The Information Commissioner's Office issued two significant enforcement notices this year that have been read more carefully by data-protection lawyers than by the boards they apply to. This is a mistake worth correcting before the next breach.

Capita was fined £14m for the 2023 incident affecting some 6.6 million individuals. Advanced Computer Software was fined £3.07m for the 2022 LockBit attack on its healthcare arm. The totals are themselves notable — the largest UK cyber-related fines on record — but they are not what makes the two notices important.

What makes them important is what was being punished.

What was actually fined

Neither notice fines the breach. Both notices fine the security failings that preceded the breach.

This is a meaningful distinction. Older ICO enforcement tended to focus on the response — how quickly the breach was notified, how quickly affected individuals were informed, how clearly the firm communicated to the public. The 2025 notices reach further back. They cite the controls that were absent, inadequately tested, or not credibly evidenced before the attack started.

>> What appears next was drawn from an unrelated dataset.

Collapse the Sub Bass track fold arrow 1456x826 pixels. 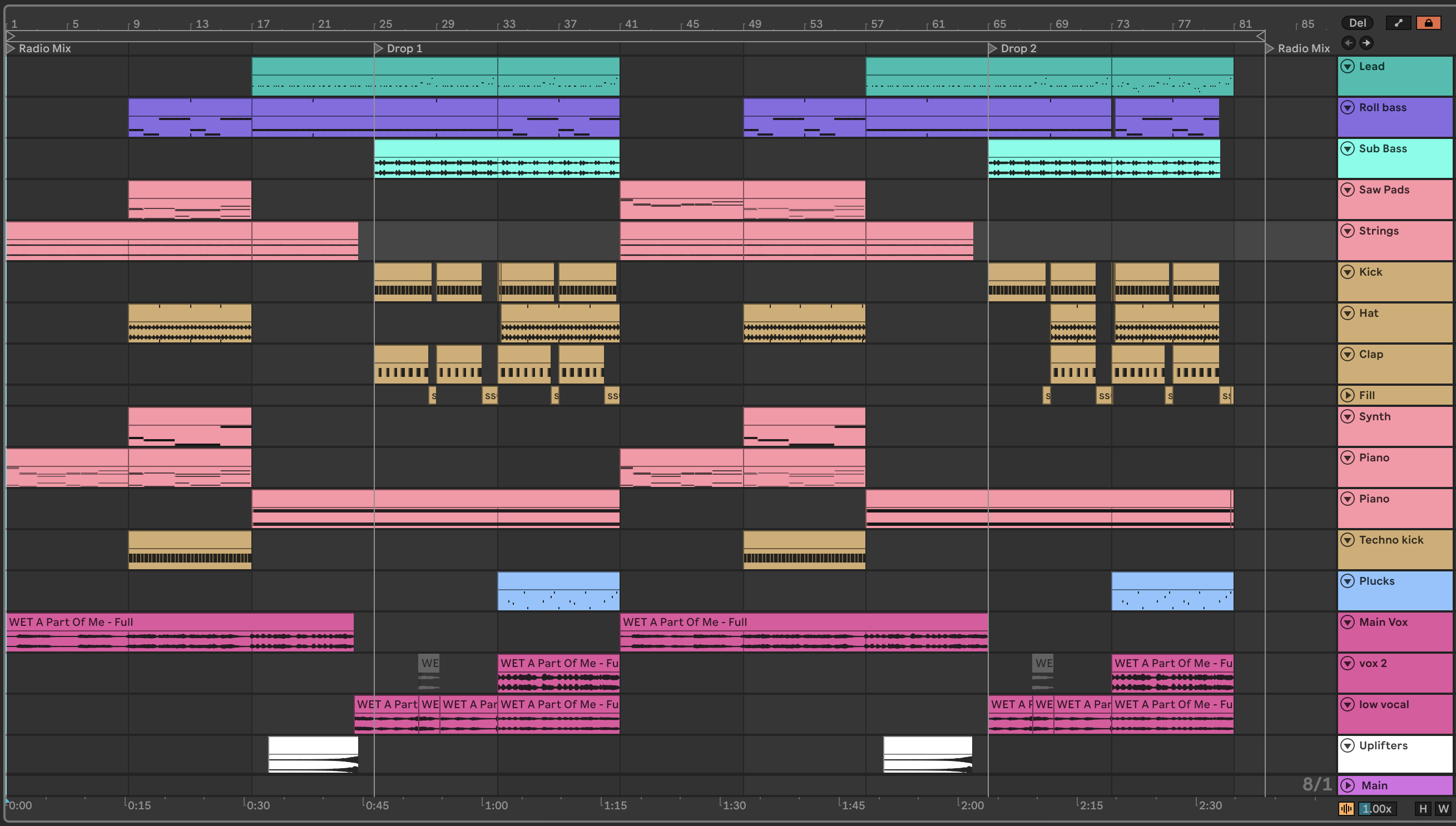coord(1348,148)
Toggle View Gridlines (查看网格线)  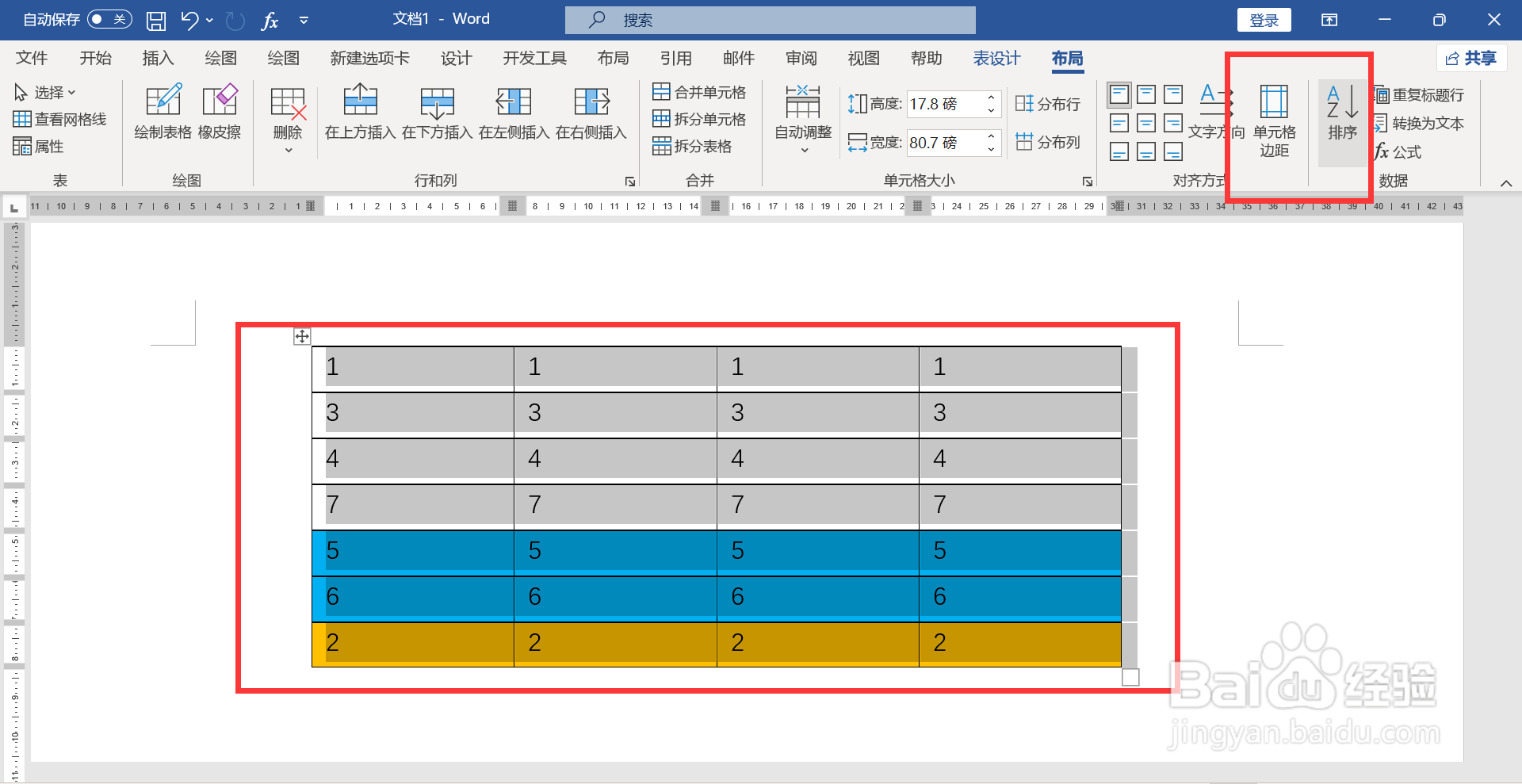click(x=60, y=119)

For Capita, the central findings included inadequate vulnerability management, insufficient privileged access control, and security testing arrangements that did not cover the parts of the environment most exposed to attack. For Advanced, the findings included insufficient access control, insufficient patch management, and an MFA posture that did not extend to the segments that attackers actually reached.

The pattern across both is the same: what was being assessed was what the firm had in place on the day before the breach started. The breach itself was the trigger for the investigation, not the substance of the finding.

The personal accountability angle

The enforcement direction the ICO is moving in does not, on its own, name the senior responsible person. But it is consistent with a wider regulatory direction of travel. The SEC's civil fraud charges against Tim Brown over the SolarWinds disclosures in late 2023 set the precedent in the US that the senior security officer is personally accountable for the accuracy of public statements about controls. The ICO has not yet gone there in the UK. The conditions for it to do so are now in place. Boards that read the 2025 enforcement notices and conclude this is a corporate fine, not a personal one are reading the present correctly and the near future incorrectly.

What "adequate security" means in evidence

The GDPR text uses the phrase "appropriate technical and organisational measures". For years, that phrase was treated as aspirational — a target to demonstrate movement toward, not a standard to be measured against.

The 2025 notices read it differently. The ICO now appears to assess "adequate security" by reference to:

This is not a checklist. It is closer to a litmus test. The question the regulator is now asking is: if you had been asked, on the day before the breach, to explain why the controls you had in place were adequate — could you have done it credibly? For both Capita and Advanced, the answer the ICO reached was no.

The defensible-position shift

For most of the last decade, the defensible position after a breach was "we responded well". Communications were prompt, regulators were notified within seventy-two hours, affected individuals were contacted, remediation was funded. This is still necessary. It is no longer sufficient.

The new defensible position is "we can demonstrate the controls we had in place beforehand, with evidence". These are not the same exercise. The first is a function of incident response capability. The second is a function of governance discipline — of board oversight, of internal audit, of the executive having received and signed off on credible assurance work in the months before something went wrong.

The shift is significant because it changes who is exposed. The CIO and CISO own the first defensible position. The board owns the second.

What good evidence looks like

Three properties seem to matter most, based on the language the ICO is using.

Contemporaneous. The controls were demonstrably in place at the time, not retrofitted in the response. Logs, audit trails, configuration management records, test results.

Independent. Someone other than the team that operates the control has assessed it. Internal audit, external assurance, penetration testing, regulatory inspection.

Specific. The evidence speaks to the actual environment the breach affected, not to a generic enterprise reference architecture. "We have MFA" is not evidence. "We have MFA on the following 47 systems including the one that was compromised" is evidence.

Firms that can produce evidence with these three properties on demand will have a meaningfully different conversation with the ICO post-incident than firms that cannot.

For boards

Three questions worth putting to the CISO before the next breach happens, not after.

If we were investigated by the ICO tomorrow following a notional breach, what evidence could we produce of our security controls in the period immediately before the notional incident? Show me a sample. The right answer should fit on a single page and be immediately understandable.

Of the controls we rely on, how many can the audit committee chair name, and how many of those have been independently tested in the last twelve months? If the gap between the two numbers is large, that is the work.

If the ICO concluded that we were a closer fit to the Capita pattern than to a defensible one, what would the fine look like in our case — and have we modelled the financial exposure? This is now a quantifiable risk, not an abstract one.

The closing observation

The ICO has not changed the law. It has changed what evidence it expects to find when it investigates. The shift has happened. Most boards have not yet noticed it has happened. The next round of enforcement — and the South Staffordshire investigation is rumoured to be in late drafting — will make the new posture more public.

Firms that get ahead of the shift will be the ones whose evidence on the day reads as already adequate. Firms that do not will be the ones reading the next enforcement notice and recognising themselves.